Am Kühlregal in Frankreich fällt auch die große Menge der Fertiggerichte auf, die bereits den Nutri-Score tragen. Die Kategorie „D“ für die Fertigpizza von Sodebo ist dabei die Ausnahme. Folgt man dem NutriScore, gibt es kaum eine ausgewogenere Ernährung als die mit Vorgekochtem. Das panierte Putenschnitzel hat sogar ein dunkelgrünes „A“ bekommen, wie die Pasta in Tomatensauce. Die Nudeln mit Schinken und Käse tragen immerhin ein hellgrünes „B“.

„Nutri-Score ist sicher nicht perfekt“, sagt David Garbous, Direktor für Marketing und Strategie bei Fleury Michon. Der Konkurrent des deutschen Wurst- und Fleischwarenherstellers Herta setzt trotzdem darauf. „Mit der Verwendung dieses Zeichens sagen wir den Verbrauchern auch: „Schaut her, wir haben nichts zu verbergen.“

Der Ansatz ist allerdings auch in Frankreich umstritten. Im vergangenen September kehrte Fleury Michon dem französischen Branchenverband im Streit den Rücken. Der Verband hatte sich nach heftigen Diskussionen gegen die Kennzeichnung ausgesprochen. Grund: Nutri-Score stigmatisiere die Produkte der Fleisch- und Wurstwarenindustrie. Zu viele gesättigte Fettsäuren.

Auch die französische Behörde für Lebensmittelsicherheit, Umwelt- und Arbeitsschutz (Anses) war nie Feuer und Flamme für Nutri-Score. Die Relevanz der Informationen sei nicht bewiesen, argumentierte sie. Die Skala berücksichtigt zum Beispiel weder den Zusatz von Farbstoffen oder Aromen noch unterscheidet sie gute und schlechte Kalorien wie die von Lachs im Gegensatz zu Schokolade. Die Herkunft ist genauso Nebensache wie der mögliche Austausch von Zucker und Fetten durch künstlich hergestellte Stoffe.
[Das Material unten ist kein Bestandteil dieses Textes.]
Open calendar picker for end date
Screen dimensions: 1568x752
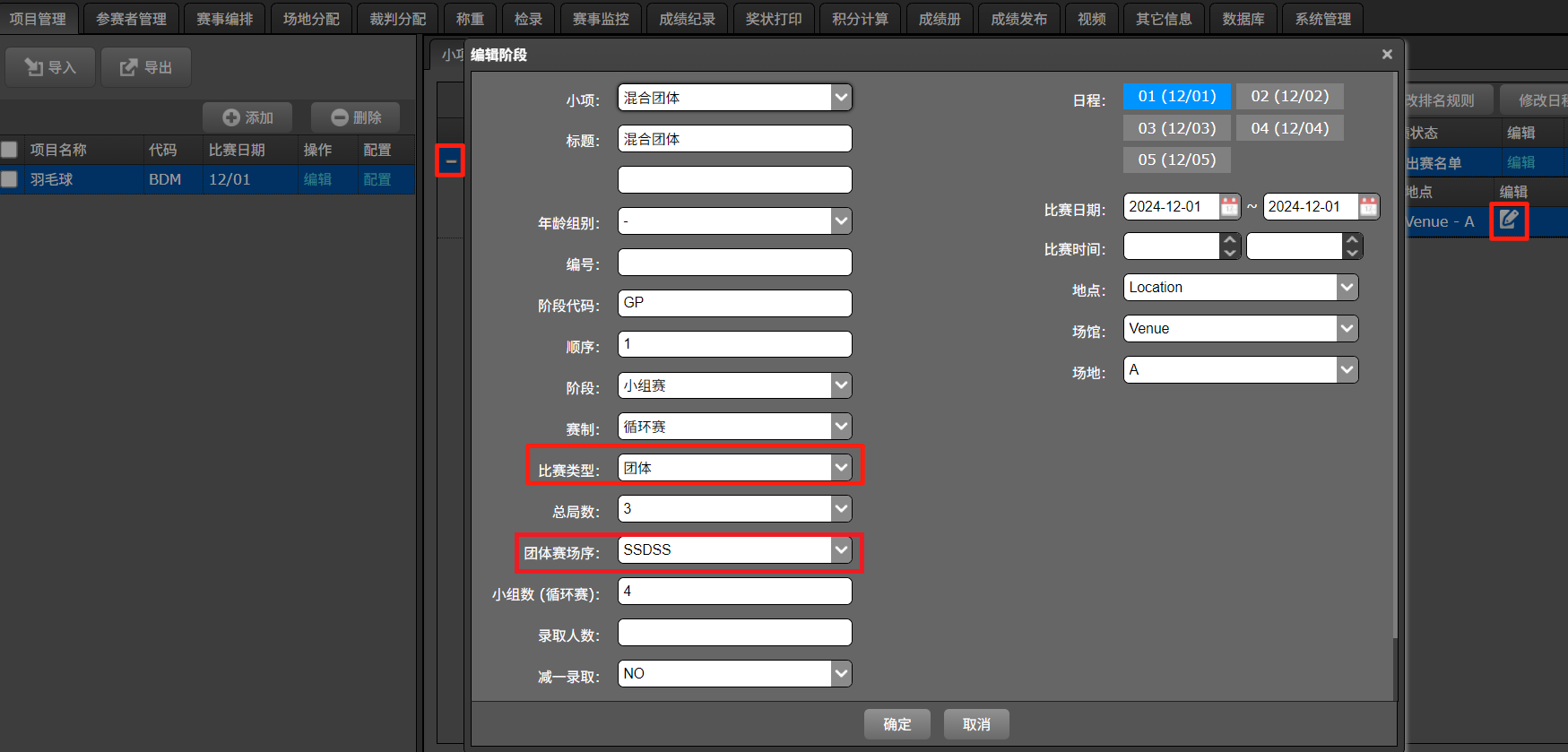coord(1368,207)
Genau mit diesen Mankos wettert jetzt der deutsche Marktführer bei Tiefkühlgerichten, Frosta, gegen Nutri-Score. Stellvertretend für die Lebensmittelindustrie in Deutschland macht der Spitzenverband BLL Front. Eine farbliche Kennzeichnung sei für den Verbraucher eher „verwirrend und irreführend,“ kritisiert seine wissenschaftliche Leiterin Angela Kohl. Lebensmittel wie Lachs, der wertvolle Omega-3-Fettsäuren enthalte, würden nicht mehr verzehrt, meint sie.
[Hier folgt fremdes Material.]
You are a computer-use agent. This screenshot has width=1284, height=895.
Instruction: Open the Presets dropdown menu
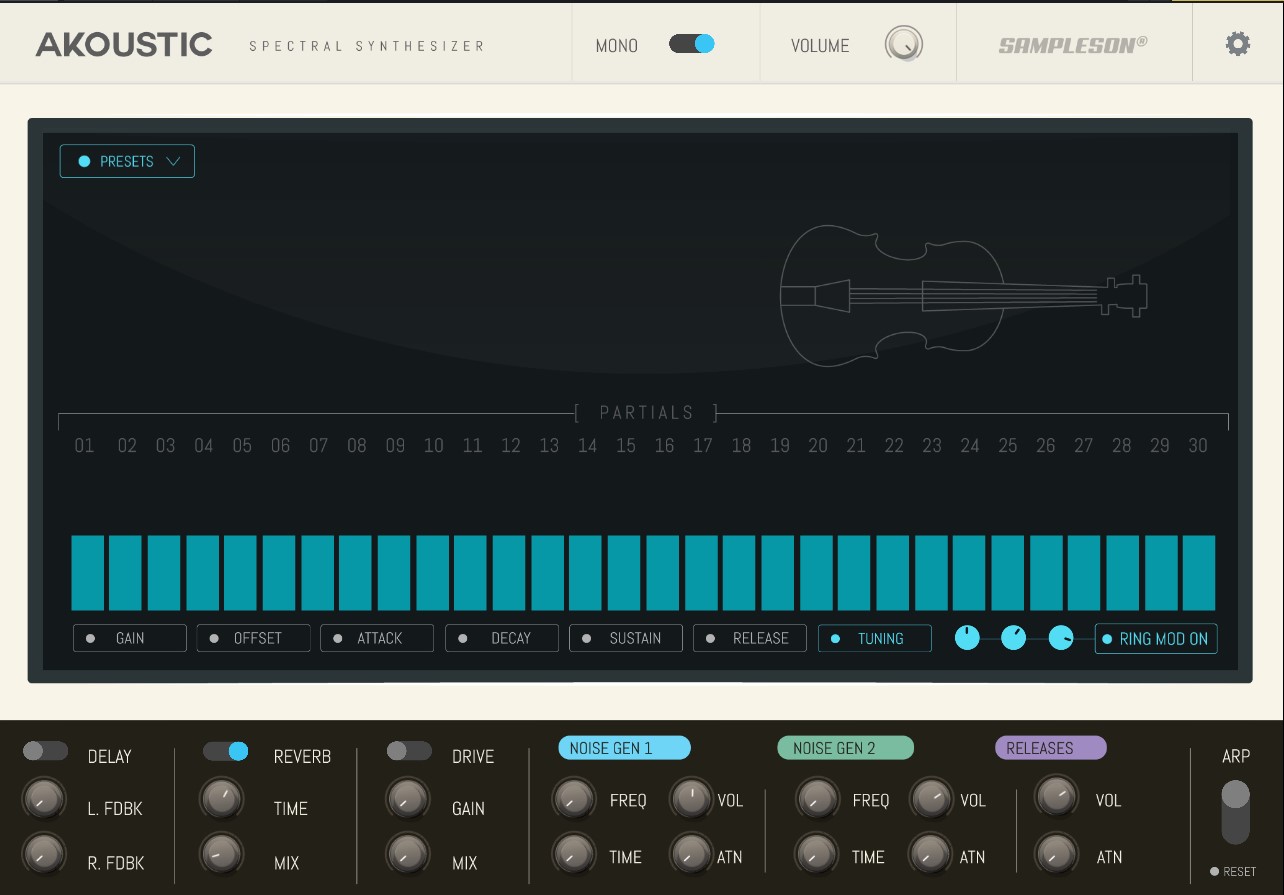pos(127,161)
Ein Einteilung in gesunde und ungesunde Lebensmittel sei jedoch aus ernährungswissenschaftlicher Sicht grundsätzlich nicht sinnvoll. „Es kommt nicht auf ein einzelnes Produkt an, sondern was ich pro Tag, pro Woche und über einen längeren Zeitraum verzehre.“

Die Bundesregierung in Berlin ringt noch mit sich und der Farbskala. In Frankreich gibt es derweil nach wie vor mehr Käsesorten als Tage im Jahr. Unzensiert. Denn für frische Produkte auf dem Markt oder beim Händler um die Ecke gilt Nutri-Score nicht.